**Extracted data entries**

Start of Block

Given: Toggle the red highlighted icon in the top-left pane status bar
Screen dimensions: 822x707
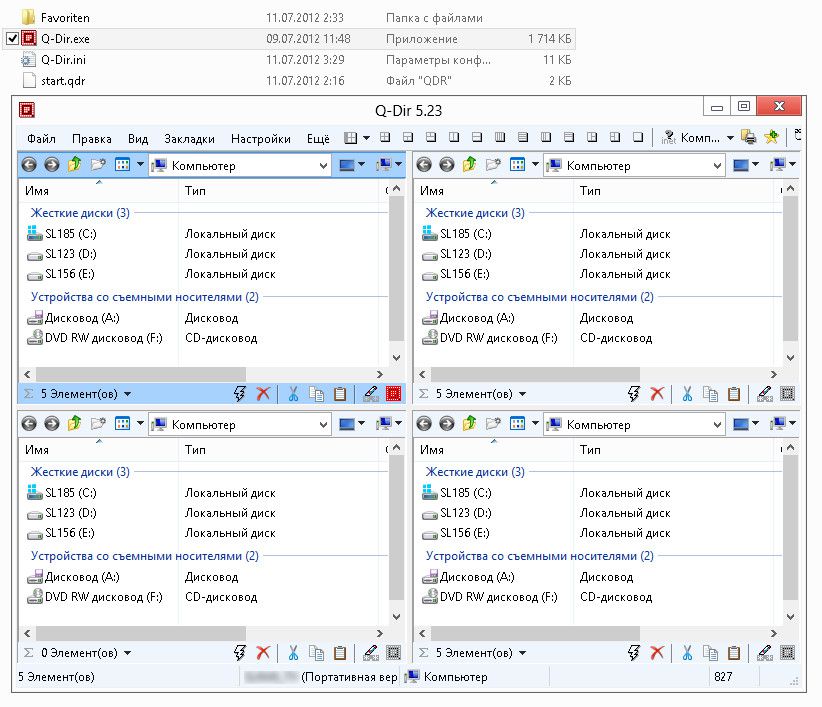Looking at the screenshot, I should [x=393, y=394].
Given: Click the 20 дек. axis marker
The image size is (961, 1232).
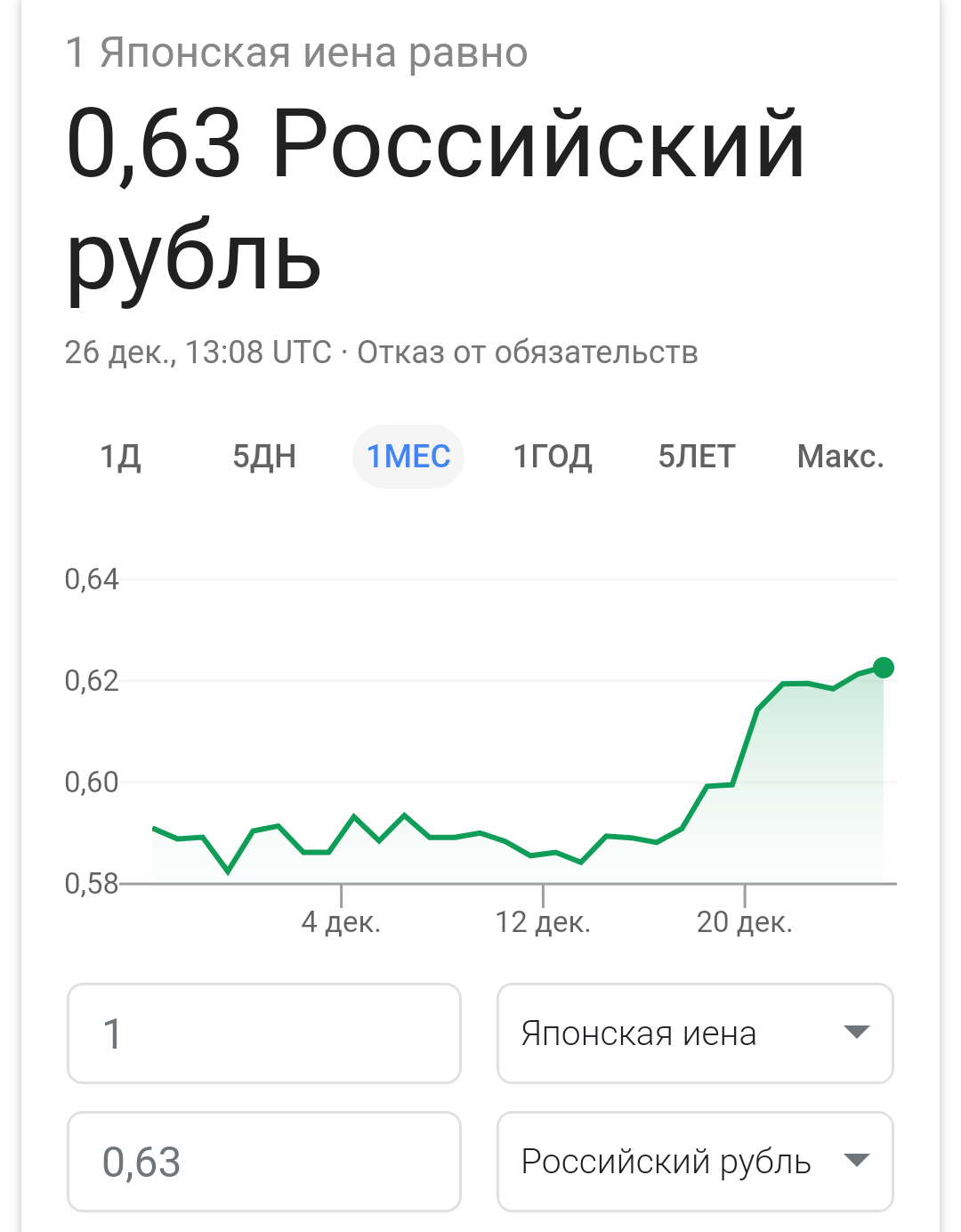Looking at the screenshot, I should (x=745, y=922).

End of Block

**Required action**
Copy all the records above exactly, but leave out the pictures.

**Task response**
Given: Toggle the red highlighted icon in the top-left pane status bar
Screen dimensions: 822x707
Looking at the screenshot, I should [x=393, y=394].
Given: Click the 20 дек. axis marker
The image size is (961, 1232).
Looking at the screenshot, I should (x=745, y=922).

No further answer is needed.